Here are some bullet points in terms of how I have things setup:

  • I have CSV files uploaded to S3 and a Glue crawler setup to create the table and schema.
  • I have a Glue job setup that writes the data from the Glue table to our Amazon Redshift database using a JDBC connection. The Job also is in charge of mapping the columns and creating the redshift table.

By re-running a job, I am getting duplicate rows in redshift (as expected). However, is there way to replace or delete rows before inserting the new data, using a key or the partitions setup in glue?

import sys
from awsglue.transforms import *
from awsglue.utils import getResolvedOptions
from pyspark.context import SparkContext
from awsglue.context import GlueContext
from awsglue.job import Job

from awsglue.dynamicframe import DynamicFrame
from awsglue.transforms import SelectFields

from pyspark.sql.functions import lit

## @params: [TempDir, JOB_NAME]
args = getResolvedOptions(sys.argv, ['TempDir','JOB_NAME'])

sc = SparkContext()
glueContext = GlueContext(sc)
spark = glueContext.spark_session
job = Job(glueContext)
job.init(args['JOB_NAME'], args)

columnMapping = [
    ("id", "int", "id", "int"),
    ("name", "string", "name", "string"),
]

datasource1 = glueContext.create_dynamic_frame.from_catalog(database = "db01", table_name = "table01", transformation_ctx = "datasource0")

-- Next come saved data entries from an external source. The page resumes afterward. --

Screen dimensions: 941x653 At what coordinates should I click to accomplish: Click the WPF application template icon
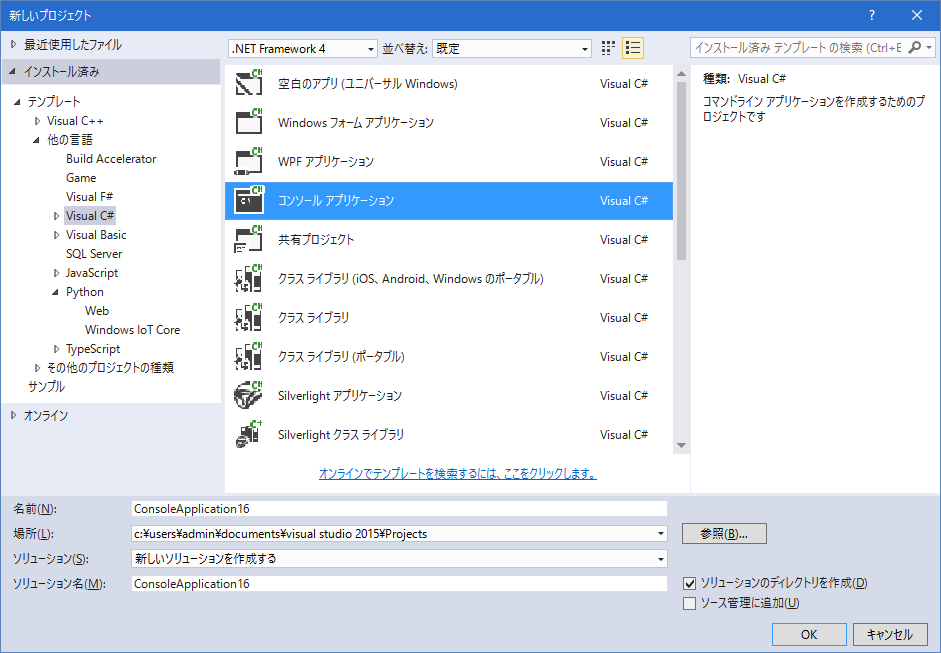pos(248,162)
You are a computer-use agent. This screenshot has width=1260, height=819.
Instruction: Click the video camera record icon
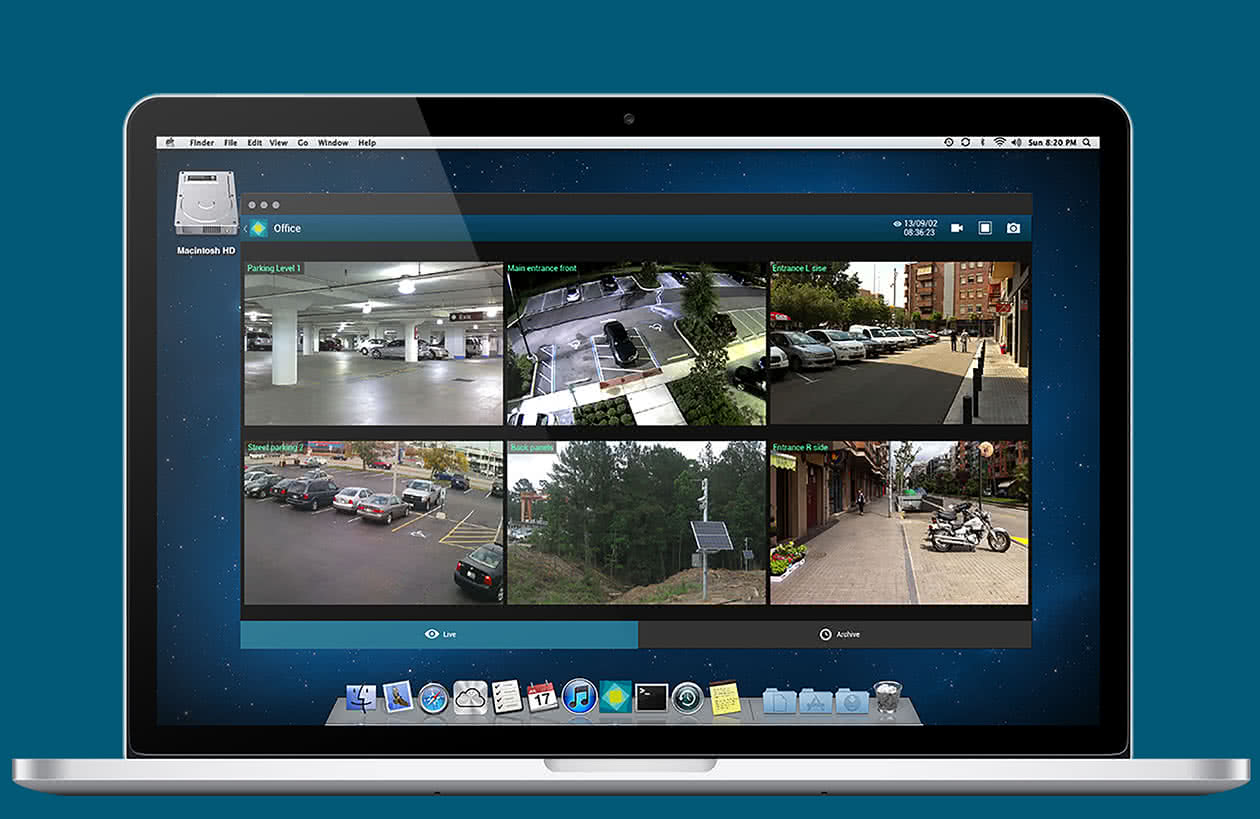coord(956,228)
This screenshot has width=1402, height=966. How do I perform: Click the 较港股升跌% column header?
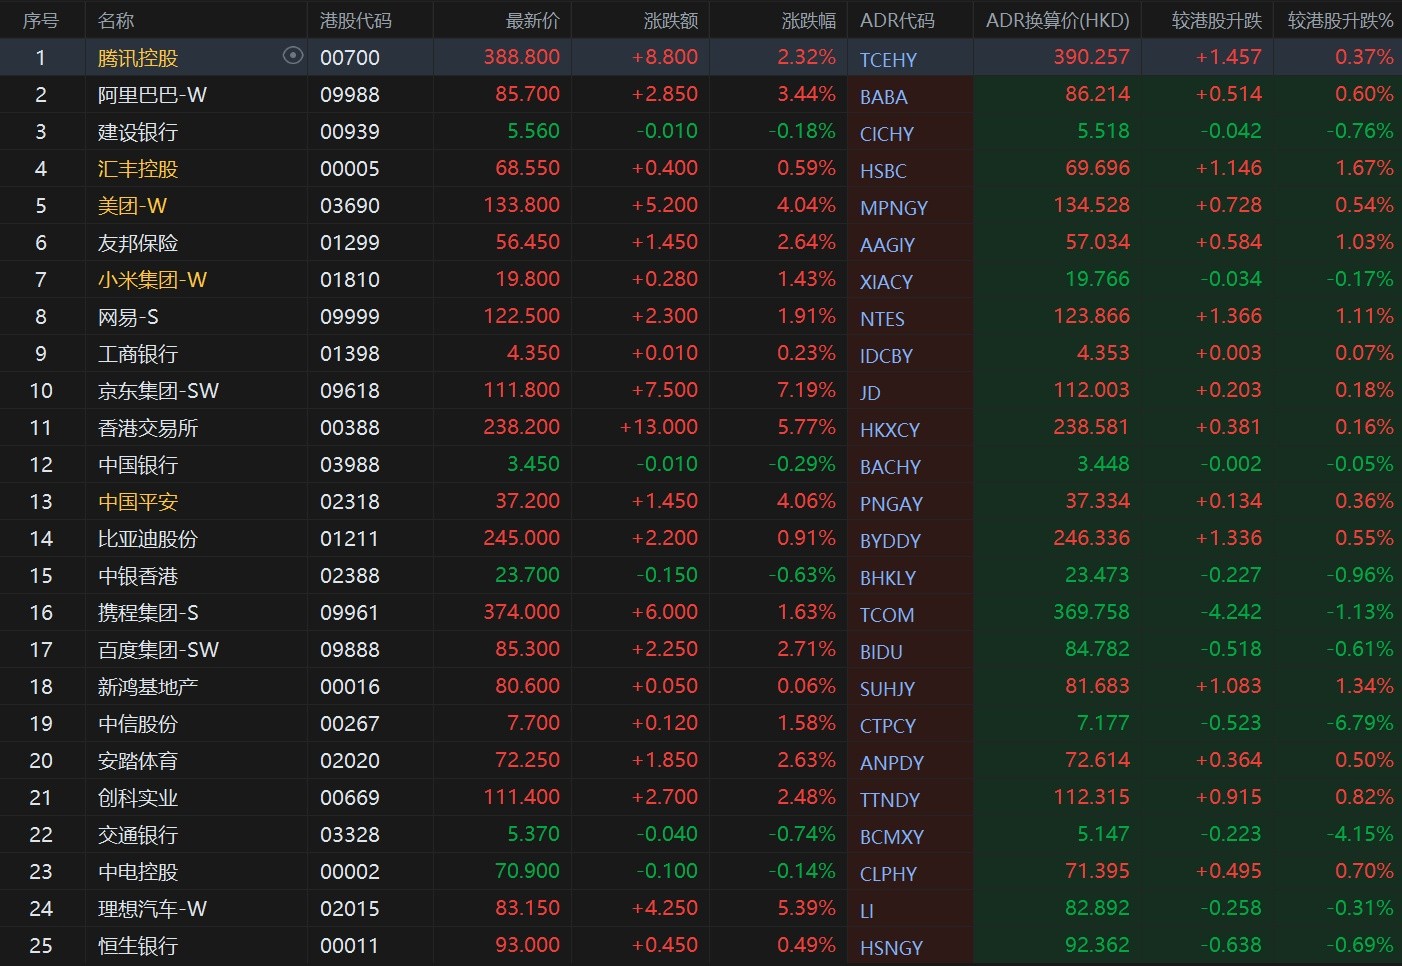1340,20

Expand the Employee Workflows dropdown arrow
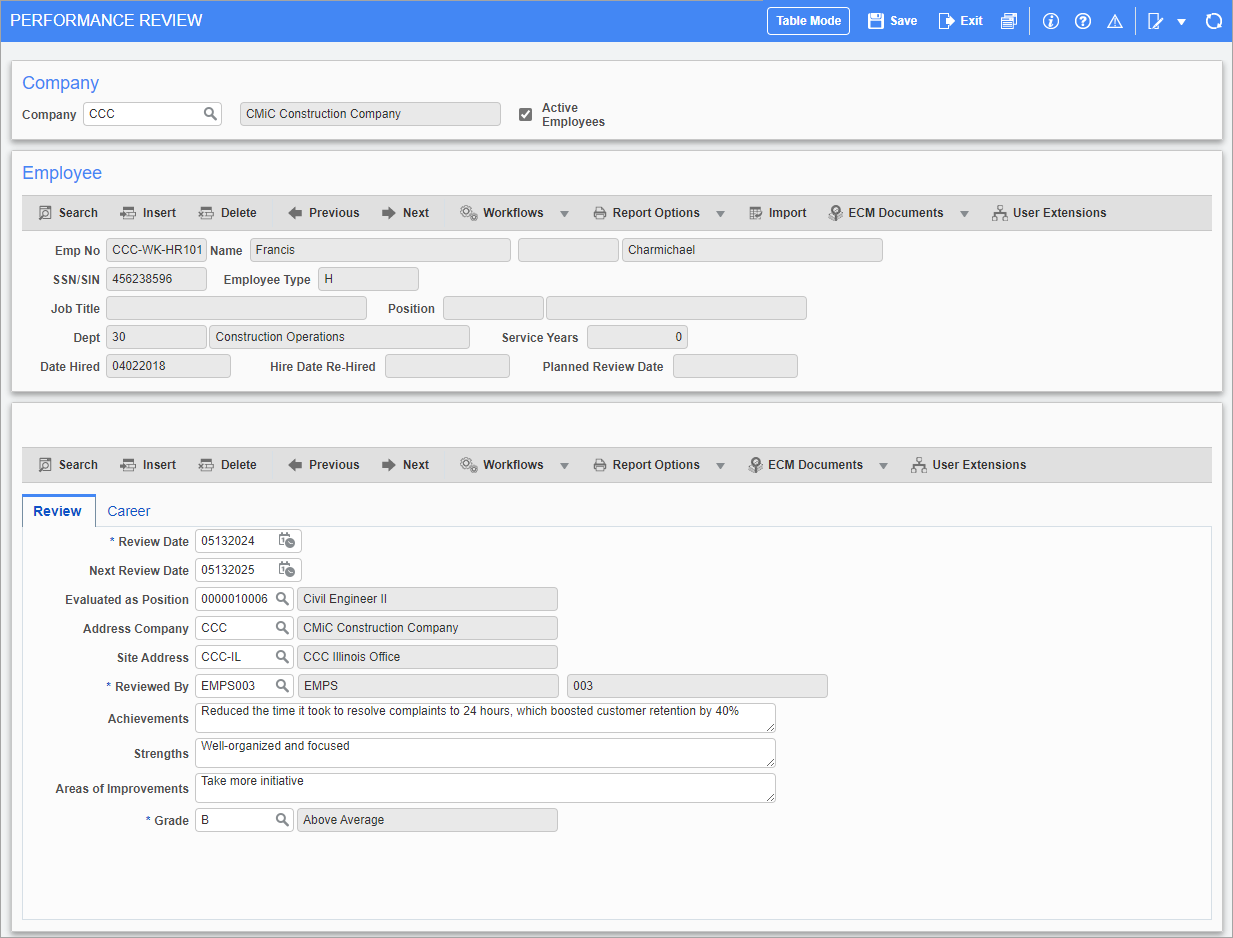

applymapping1 = ApplyMapping.apply(frame = datasource1, mappings = columnMapping, transformation_ctx = "applymapping1")
resolvechoice1 = ResolveChoice.apply(frame = applymapping1, choice = "make_cols", transformation_ctx = "resolvechoice1")
dropnullfields1 = DropNullFields.apply(frame = resolvechoice1, transformation_ctx = "dropnullfields1")
df1 = dropnullfields1.toDF()
data1 = df1.withColumn('platform', lit('test'))
data1 = DynamicFrame.fromDF(data1, glueContext, "data_tmp1")

## Write data to redshift
datasink1 = glueContext.write_dynamic_frame.from_jdbc_conf(frame = data1, catalog_connection = "Test Connection", connection_options = {"dbtable": "table01", "database": "db01"}, redshift_tmp_dir = args["TempDir"], transformation_ctx = "datasink1")

job.commit()

Answer

Matthijs picture Matthijs · Sep 20, 2017

Job bookmarks are the key. Just edit the job and enable "Job bookmarks" and it won't process already processed data. Note that the job has to rerun once before it will detect it does not have to reprocess the old data again.

For more info see: http://docs.aws.amazon.com/glue/latest/dg/monitor-continuations.html

The name "bookmark" is a bit far fetched in my opinion. I would have never looked at it if I did not coincidentally stumble upon it during my search.